_Given instruction_
Quote the data from the line that contains "This screenshot has height=431, width=1277." through the line that contains "(x=49, y=45)", reproducing each line precisely.
Start
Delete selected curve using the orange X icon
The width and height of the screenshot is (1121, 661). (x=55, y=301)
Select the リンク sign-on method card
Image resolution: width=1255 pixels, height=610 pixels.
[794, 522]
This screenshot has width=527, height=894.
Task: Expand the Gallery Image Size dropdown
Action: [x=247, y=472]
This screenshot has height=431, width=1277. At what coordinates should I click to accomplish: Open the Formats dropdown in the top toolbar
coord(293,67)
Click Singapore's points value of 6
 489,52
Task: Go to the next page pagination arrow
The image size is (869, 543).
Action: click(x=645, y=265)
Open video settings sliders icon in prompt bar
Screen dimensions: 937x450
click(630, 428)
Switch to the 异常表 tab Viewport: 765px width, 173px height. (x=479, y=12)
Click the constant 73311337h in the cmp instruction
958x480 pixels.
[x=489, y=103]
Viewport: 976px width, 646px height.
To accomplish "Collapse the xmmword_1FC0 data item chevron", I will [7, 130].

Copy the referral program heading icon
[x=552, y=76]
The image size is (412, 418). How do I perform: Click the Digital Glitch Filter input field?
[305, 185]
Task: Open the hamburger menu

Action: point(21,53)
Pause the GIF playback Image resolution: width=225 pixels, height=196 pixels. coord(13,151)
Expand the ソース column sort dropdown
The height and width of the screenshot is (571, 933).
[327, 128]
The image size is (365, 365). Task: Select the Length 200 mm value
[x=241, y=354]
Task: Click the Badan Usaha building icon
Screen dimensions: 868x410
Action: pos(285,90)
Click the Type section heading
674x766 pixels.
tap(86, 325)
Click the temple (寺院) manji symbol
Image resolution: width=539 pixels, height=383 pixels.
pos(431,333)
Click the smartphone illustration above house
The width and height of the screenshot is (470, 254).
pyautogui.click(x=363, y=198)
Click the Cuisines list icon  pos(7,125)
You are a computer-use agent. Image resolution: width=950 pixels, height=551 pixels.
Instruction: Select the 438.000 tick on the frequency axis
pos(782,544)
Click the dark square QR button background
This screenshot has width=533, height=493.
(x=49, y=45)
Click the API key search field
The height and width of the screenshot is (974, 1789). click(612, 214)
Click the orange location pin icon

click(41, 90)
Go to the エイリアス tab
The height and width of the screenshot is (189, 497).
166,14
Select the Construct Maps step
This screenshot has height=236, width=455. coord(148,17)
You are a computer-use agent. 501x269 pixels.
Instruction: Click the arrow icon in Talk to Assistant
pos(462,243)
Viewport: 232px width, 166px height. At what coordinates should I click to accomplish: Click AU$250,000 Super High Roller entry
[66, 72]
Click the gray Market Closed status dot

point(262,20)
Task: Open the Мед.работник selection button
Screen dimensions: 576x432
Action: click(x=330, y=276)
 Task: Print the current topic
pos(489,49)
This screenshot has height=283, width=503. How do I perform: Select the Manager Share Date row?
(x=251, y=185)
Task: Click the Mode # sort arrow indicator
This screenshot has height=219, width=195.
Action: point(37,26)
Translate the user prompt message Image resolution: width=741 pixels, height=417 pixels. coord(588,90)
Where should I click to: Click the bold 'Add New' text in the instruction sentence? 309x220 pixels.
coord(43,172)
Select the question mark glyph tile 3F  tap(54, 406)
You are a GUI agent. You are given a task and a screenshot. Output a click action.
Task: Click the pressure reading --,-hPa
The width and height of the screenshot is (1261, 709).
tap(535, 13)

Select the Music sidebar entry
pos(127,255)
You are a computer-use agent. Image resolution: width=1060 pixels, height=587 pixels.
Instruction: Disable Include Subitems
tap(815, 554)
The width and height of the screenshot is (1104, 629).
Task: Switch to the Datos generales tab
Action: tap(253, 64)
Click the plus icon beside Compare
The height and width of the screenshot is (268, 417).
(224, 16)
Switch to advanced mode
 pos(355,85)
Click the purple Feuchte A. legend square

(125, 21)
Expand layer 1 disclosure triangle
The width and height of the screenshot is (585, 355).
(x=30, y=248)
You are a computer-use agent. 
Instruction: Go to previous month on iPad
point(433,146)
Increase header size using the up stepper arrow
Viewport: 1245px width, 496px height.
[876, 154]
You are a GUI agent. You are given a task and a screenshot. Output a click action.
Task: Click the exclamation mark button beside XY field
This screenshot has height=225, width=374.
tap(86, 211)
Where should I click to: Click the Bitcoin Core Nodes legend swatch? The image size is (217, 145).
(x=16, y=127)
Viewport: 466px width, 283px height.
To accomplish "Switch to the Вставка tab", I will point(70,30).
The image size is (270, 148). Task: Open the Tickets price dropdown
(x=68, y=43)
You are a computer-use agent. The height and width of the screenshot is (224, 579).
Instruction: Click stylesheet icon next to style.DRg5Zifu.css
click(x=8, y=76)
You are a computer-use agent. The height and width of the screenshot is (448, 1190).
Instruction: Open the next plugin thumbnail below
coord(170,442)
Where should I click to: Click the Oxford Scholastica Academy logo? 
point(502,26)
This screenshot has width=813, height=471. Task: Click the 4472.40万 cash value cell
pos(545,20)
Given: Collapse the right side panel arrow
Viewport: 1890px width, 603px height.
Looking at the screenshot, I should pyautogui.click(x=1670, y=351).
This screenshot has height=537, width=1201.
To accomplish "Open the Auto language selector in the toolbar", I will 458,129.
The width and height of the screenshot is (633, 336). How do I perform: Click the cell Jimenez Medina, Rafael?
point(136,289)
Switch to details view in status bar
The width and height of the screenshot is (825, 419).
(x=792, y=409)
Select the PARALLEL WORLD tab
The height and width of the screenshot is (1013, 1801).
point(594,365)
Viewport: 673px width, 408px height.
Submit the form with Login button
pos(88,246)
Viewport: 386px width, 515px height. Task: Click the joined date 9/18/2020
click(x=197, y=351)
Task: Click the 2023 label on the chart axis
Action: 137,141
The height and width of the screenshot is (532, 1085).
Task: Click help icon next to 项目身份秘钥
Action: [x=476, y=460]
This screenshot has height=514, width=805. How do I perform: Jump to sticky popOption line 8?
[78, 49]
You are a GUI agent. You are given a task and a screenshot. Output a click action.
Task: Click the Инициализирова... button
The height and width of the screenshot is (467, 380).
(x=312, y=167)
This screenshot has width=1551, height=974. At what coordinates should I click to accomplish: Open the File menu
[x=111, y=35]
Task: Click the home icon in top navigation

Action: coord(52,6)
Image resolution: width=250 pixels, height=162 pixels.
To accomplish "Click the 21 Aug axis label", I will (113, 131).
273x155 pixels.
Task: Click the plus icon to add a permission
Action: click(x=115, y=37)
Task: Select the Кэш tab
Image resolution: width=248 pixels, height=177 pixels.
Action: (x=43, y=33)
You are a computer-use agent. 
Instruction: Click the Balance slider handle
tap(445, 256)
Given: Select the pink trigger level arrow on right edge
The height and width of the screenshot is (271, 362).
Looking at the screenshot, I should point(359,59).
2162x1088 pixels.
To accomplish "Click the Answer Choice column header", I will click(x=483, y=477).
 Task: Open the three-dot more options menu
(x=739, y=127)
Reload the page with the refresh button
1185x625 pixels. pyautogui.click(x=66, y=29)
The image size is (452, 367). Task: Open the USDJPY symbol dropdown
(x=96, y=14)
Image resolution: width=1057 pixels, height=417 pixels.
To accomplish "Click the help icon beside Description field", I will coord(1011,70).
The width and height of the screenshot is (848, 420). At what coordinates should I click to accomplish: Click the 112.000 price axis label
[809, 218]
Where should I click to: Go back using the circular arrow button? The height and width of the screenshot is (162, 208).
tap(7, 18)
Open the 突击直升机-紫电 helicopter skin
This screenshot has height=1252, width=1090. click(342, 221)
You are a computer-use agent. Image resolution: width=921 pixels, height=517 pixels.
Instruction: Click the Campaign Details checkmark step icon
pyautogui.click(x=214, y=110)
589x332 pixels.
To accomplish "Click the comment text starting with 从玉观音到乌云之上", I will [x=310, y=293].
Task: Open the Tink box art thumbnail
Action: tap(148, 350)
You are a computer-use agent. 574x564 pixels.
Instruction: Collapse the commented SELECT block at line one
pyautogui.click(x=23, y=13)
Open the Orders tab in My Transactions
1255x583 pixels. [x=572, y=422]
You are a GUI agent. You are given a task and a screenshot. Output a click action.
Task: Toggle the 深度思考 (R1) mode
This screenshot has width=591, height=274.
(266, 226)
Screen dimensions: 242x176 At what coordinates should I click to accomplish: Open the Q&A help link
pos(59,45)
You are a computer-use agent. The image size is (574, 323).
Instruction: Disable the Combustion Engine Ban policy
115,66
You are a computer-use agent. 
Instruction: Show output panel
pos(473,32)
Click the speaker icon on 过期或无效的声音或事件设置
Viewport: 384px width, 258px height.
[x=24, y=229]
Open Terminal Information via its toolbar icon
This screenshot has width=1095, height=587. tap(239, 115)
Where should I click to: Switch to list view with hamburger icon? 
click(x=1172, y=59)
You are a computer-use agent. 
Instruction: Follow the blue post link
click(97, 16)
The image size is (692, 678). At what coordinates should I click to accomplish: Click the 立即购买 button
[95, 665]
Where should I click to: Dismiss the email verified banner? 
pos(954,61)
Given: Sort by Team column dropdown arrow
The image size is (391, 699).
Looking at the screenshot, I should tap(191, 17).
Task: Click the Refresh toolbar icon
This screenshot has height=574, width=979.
End
_Written answer_
This screenshot has height=431, width=1277. At what coordinates should I click to accomplish: Open the Formats dropdown in the top toolbar
coord(293,67)
Click Singapore's points value of 6
 489,52
Task: Go to the next page pagination arrow
The image size is (869, 543).
Action: click(x=645, y=265)
Open video settings sliders icon in prompt bar
Screen dimensions: 937x450
click(630, 428)
Switch to the 异常表 tab Viewport: 765px width, 173px height. (x=479, y=12)
Click the constant 73311337h in the cmp instruction
958x480 pixels.
[x=489, y=103]
Viewport: 976px width, 646px height.
To accomplish "Collapse the xmmword_1FC0 data item chevron", I will [7, 130].

Copy the referral program heading icon
[x=552, y=76]
The image size is (412, 418). How do I perform: Click the Digital Glitch Filter input field?
[305, 185]
Task: Open the hamburger menu

Action: point(21,53)
Pause the GIF playback Image resolution: width=225 pixels, height=196 pixels. coord(13,151)
Expand the ソース column sort dropdown
The height and width of the screenshot is (571, 933).
[327, 128]
The image size is (365, 365). Task: Select the Length 200 mm value
[x=241, y=354]
Task: Click the Badan Usaha building icon
Screen dimensions: 868x410
Action: pos(285,90)
Click the Type section heading
674x766 pixels.
tap(86, 325)
Click the temple (寺院) manji symbol
Image resolution: width=539 pixels, height=383 pixels.
pos(431,333)
Click the smartphone illustration above house
The width and height of the screenshot is (470, 254).
pyautogui.click(x=363, y=198)
Click the Cuisines list icon  pos(7,125)
You are a computer-use agent. Image resolution: width=950 pixels, height=551 pixels.
Instruction: Select the 438.000 tick on the frequency axis
pos(782,544)
Click the dark square QR button background
This screenshot has width=533, height=493.
(x=49, y=45)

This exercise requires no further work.